After falling in love with "A Million Little Pieces" James Frey's debut "memoir," I feared that his oh-so-public fall from grace would mean this innovative voice of contemporary American letters would be silenced forever.
But Frey has proven with "Bright, Shiny Morning" that his talent was no fluke. In fact, I liked this book even better than his two previous works.
"Bright, Shiny Morning" brings to life a cast of Los Angelenos--the beautiful and the damned, which in this novel, are often qaulities infused in the same character.
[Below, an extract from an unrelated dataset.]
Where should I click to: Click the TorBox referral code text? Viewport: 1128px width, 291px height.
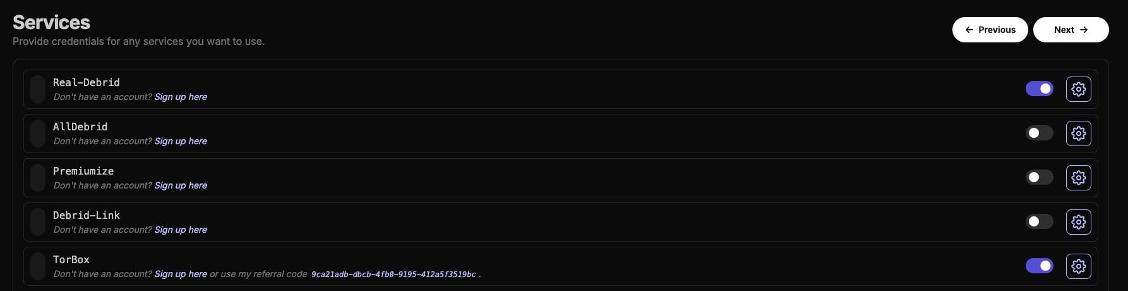pos(393,275)
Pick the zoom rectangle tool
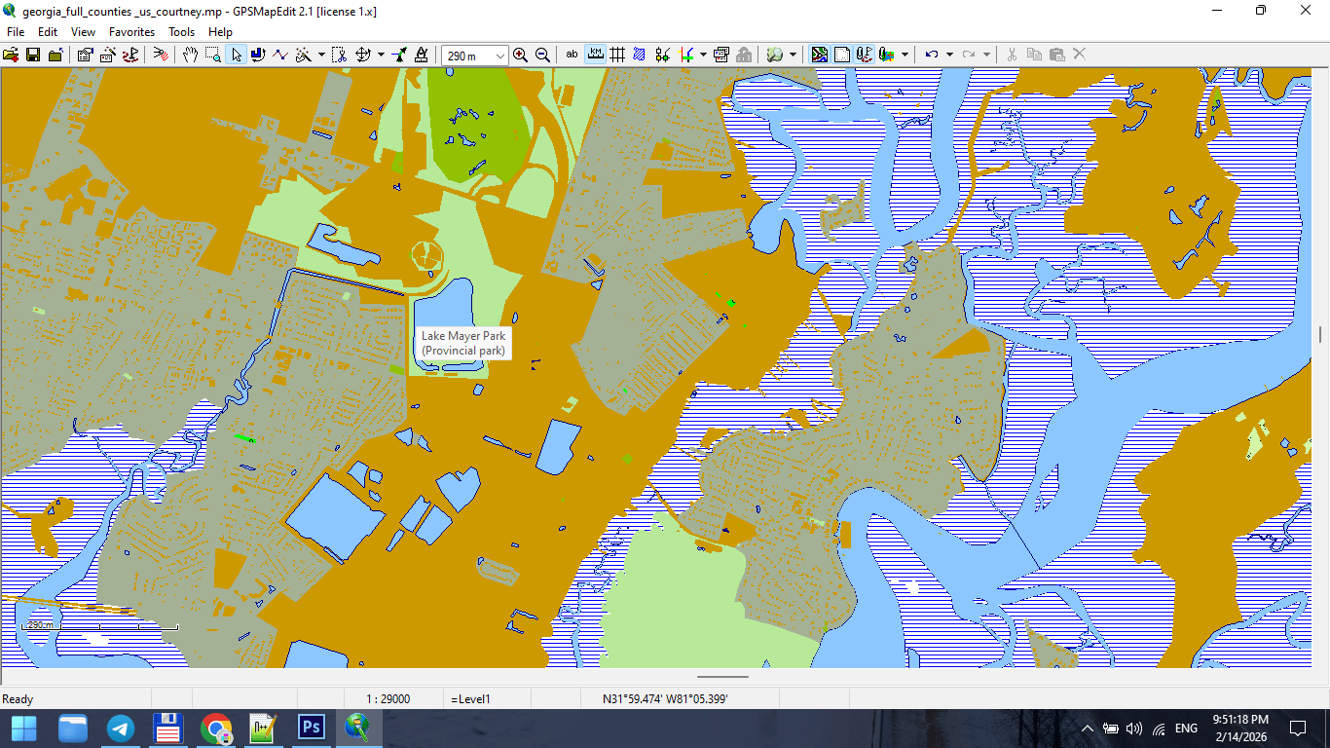Viewport: 1330px width, 748px height. pos(213,55)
Frey takes us deep inside the warped psyche of the offensively rich, sickeningly self-absorbed Hollywood magastar--and then to the clever, humble Mexican American maid who fakes an accent so her wealthy, sadistic employer can feel superior. My heart was completely involved with the young couple who left abusive Midwest lives behind to find something better in LA. And he presents a sympathetic portrait of life on the streets of Venice, where homeless people eek out a living next to million dollar bungalows.
"Bright, Shiny Morning" yields up deeply crafted characters that put a heart and soul to those living in the ultimate soul-less city.
A note on narrator Ben Foster: As a legally blind person who is also a voracious consumer of books, I often feel at the mercy of marrators. A bad narration can ruin a great book. But Ben Foster was the perfect choice to bring this book to audio life. I loved his interpretation of the various characters' voices and the sardonic verve with which he infused Frey's jaded look at the land of big dreams. Simply brilliant narration.
I highly recommend this book. If you want to hear something cutting edge in literature--this is your book.